Could you please retype all of the data below exactly?

━━━ SUPPLIED ENTRIES

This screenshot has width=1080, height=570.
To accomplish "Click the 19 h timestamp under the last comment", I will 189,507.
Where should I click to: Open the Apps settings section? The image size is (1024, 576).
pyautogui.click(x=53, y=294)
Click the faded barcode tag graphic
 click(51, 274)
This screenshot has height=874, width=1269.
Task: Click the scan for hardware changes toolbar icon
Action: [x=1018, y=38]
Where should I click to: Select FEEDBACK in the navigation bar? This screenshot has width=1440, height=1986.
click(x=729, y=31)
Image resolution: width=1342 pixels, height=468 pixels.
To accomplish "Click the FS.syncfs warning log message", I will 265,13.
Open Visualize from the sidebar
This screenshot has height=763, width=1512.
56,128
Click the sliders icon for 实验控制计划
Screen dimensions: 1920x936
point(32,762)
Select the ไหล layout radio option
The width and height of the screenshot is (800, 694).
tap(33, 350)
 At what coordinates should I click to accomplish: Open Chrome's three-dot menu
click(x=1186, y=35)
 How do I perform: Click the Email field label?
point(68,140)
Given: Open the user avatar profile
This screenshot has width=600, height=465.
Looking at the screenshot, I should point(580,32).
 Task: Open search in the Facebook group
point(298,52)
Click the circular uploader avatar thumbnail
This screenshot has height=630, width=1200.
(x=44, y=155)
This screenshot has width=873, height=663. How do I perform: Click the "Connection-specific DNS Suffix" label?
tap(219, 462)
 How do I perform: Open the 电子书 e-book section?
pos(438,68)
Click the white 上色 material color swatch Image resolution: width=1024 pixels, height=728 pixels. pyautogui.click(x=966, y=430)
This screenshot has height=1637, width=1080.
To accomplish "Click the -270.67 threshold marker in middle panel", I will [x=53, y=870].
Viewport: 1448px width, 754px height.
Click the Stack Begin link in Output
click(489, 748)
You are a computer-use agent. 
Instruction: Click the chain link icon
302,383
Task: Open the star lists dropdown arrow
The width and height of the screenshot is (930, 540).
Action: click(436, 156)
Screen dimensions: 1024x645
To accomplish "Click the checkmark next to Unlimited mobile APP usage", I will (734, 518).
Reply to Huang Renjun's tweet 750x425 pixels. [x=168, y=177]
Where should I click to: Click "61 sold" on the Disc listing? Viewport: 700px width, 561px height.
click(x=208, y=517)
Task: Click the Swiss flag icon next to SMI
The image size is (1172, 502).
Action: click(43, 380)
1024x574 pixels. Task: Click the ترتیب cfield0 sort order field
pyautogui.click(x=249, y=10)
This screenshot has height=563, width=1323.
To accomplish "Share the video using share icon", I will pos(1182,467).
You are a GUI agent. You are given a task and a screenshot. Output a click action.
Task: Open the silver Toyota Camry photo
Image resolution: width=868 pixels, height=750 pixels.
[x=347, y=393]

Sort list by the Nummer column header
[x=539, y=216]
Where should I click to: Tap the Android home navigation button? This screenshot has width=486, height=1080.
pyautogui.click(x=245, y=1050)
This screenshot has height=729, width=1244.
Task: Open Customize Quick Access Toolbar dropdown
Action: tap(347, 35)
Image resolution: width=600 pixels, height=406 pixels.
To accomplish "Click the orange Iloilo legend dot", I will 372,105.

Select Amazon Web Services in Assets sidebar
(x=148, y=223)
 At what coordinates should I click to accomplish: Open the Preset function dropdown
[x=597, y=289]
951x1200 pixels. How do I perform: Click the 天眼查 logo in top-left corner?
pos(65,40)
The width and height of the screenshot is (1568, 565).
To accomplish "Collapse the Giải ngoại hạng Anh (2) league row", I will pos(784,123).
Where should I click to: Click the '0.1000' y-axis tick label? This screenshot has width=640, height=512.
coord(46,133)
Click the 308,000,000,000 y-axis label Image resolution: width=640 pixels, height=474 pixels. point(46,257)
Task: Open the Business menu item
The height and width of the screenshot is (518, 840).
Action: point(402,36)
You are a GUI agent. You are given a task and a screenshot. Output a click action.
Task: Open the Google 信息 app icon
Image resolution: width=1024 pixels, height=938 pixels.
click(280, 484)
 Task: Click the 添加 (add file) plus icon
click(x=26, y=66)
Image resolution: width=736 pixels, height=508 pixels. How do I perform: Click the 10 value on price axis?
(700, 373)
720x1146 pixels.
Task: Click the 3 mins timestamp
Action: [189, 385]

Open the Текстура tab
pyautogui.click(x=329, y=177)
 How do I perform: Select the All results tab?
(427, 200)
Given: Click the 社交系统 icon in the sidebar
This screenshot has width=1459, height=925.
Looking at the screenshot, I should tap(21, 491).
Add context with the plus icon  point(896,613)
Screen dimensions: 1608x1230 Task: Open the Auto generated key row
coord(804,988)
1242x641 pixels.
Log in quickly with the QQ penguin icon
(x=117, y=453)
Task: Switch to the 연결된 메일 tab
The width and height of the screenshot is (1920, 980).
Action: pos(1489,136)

━━━━━━

■ EXERCISE RESULT:
This screenshot has width=1080, height=570.
To accomplish "Click the 19 h timestamp under the last comment", I will 189,507.
Where should I click to: Open the Apps settings section? The image size is (1024, 576).
pyautogui.click(x=53, y=294)
Click the faded barcode tag graphic
 click(51, 274)
This screenshot has height=874, width=1269.
Task: Click the scan for hardware changes toolbar icon
Action: [x=1018, y=38]
Where should I click to: Select FEEDBACK in the navigation bar? This screenshot has width=1440, height=1986.
click(x=729, y=31)
Image resolution: width=1342 pixels, height=468 pixels.
To accomplish "Click the FS.syncfs warning log message", I will 265,13.
Open Visualize from the sidebar
This screenshot has height=763, width=1512.
56,128
Click the sliders icon for 实验控制计划
Screen dimensions: 1920x936
point(32,762)
Select the ไหล layout radio option
The width and height of the screenshot is (800, 694).
tap(33, 350)
 At what coordinates should I click to accomplish: Open Chrome's three-dot menu
click(x=1186, y=35)
 How do I perform: Click the Email field label?
point(68,140)
Given: Open the user avatar profile
This screenshot has width=600, height=465.
Looking at the screenshot, I should point(580,32).
 Task: Open search in the Facebook group
point(298,52)
Click the circular uploader avatar thumbnail
This screenshot has height=630, width=1200.
(x=44, y=155)
This screenshot has width=873, height=663. How do I perform: Click the "Connection-specific DNS Suffix" label?
tap(219, 462)
 How do I perform: Open the 电子书 e-book section?
pos(438,68)
Click the white 上色 material color swatch Image resolution: width=1024 pixels, height=728 pixels. pyautogui.click(x=966, y=430)
This screenshot has height=1637, width=1080.
To accomplish "Click the -270.67 threshold marker in middle panel", I will [x=53, y=870].
Viewport: 1448px width, 754px height.
Click the Stack Begin link in Output
click(489, 748)
You are a computer-use agent. 
Instruction: Click the chain link icon
302,383
Task: Open the star lists dropdown arrow
The width and height of the screenshot is (930, 540).
Action: click(436, 156)
Screen dimensions: 1024x645
To accomplish "Click the checkmark next to Unlimited mobile APP usage", I will (734, 518).
Reply to Huang Renjun's tweet 750x425 pixels. [x=168, y=177]
Where should I click to: Click "61 sold" on the Disc listing? Viewport: 700px width, 561px height.
click(x=208, y=517)
Task: Click the Swiss flag icon next to SMI
The image size is (1172, 502).
Action: click(43, 380)
1024x574 pixels. Task: Click the ترتیب cfield0 sort order field
pyautogui.click(x=249, y=10)
This screenshot has height=563, width=1323.
To accomplish "Share the video using share icon", I will pos(1182,467).
You are a GUI agent. You are given a task and a screenshot. Output a click action.
Task: Open the silver Toyota Camry photo
Image resolution: width=868 pixels, height=750 pixels.
[x=347, y=393]

Sort list by the Nummer column header
[x=539, y=216]
Where should I click to: Tap the Android home navigation button? This screenshot has width=486, height=1080.
pyautogui.click(x=245, y=1050)
This screenshot has height=729, width=1244.
Task: Open Customize Quick Access Toolbar dropdown
Action: tap(347, 35)
Image resolution: width=600 pixels, height=406 pixels.
To accomplish "Click the orange Iloilo legend dot", I will 372,105.

Select Amazon Web Services in Assets sidebar
(x=148, y=223)
 At what coordinates should I click to accomplish: Open the Preset function dropdown
[x=597, y=289]
951x1200 pixels. How do I perform: Click the 天眼查 logo in top-left corner?
pos(65,40)
The width and height of the screenshot is (1568, 565).
To accomplish "Collapse the Giải ngoại hạng Anh (2) league row", I will pos(784,123).
Where should I click to: Click the '0.1000' y-axis tick label? This screenshot has width=640, height=512.
coord(46,133)
Click the 308,000,000,000 y-axis label Image resolution: width=640 pixels, height=474 pixels. point(46,257)
Task: Open the Business menu item
The height and width of the screenshot is (518, 840).
Action: point(402,36)
You are a GUI agent. You are given a task and a screenshot. Output a click action.
Task: Open the Google 信息 app icon
Image resolution: width=1024 pixels, height=938 pixels.
click(280, 484)
 Task: Click the 添加 (add file) plus icon
click(x=26, y=66)
Image resolution: width=736 pixels, height=508 pixels. How do I perform: Click the 10 value on price axis?
(700, 373)
720x1146 pixels.
Task: Click the 3 mins timestamp
Action: [189, 385]

Open the Текстура tab
pyautogui.click(x=329, y=177)
 How do I perform: Select the All results tab?
(427, 200)
Given: Click the 社交系统 icon in the sidebar
This screenshot has width=1459, height=925.
Looking at the screenshot, I should tap(21, 491).
Add context with the plus icon  point(896,613)
Screen dimensions: 1608x1230 Task: Open the Auto generated key row
coord(804,988)
1242x641 pixels.
Log in quickly with the QQ penguin icon
(x=117, y=453)
Task: Switch to the 연결된 메일 tab
The width and height of the screenshot is (1920, 980).
Action: pos(1489,136)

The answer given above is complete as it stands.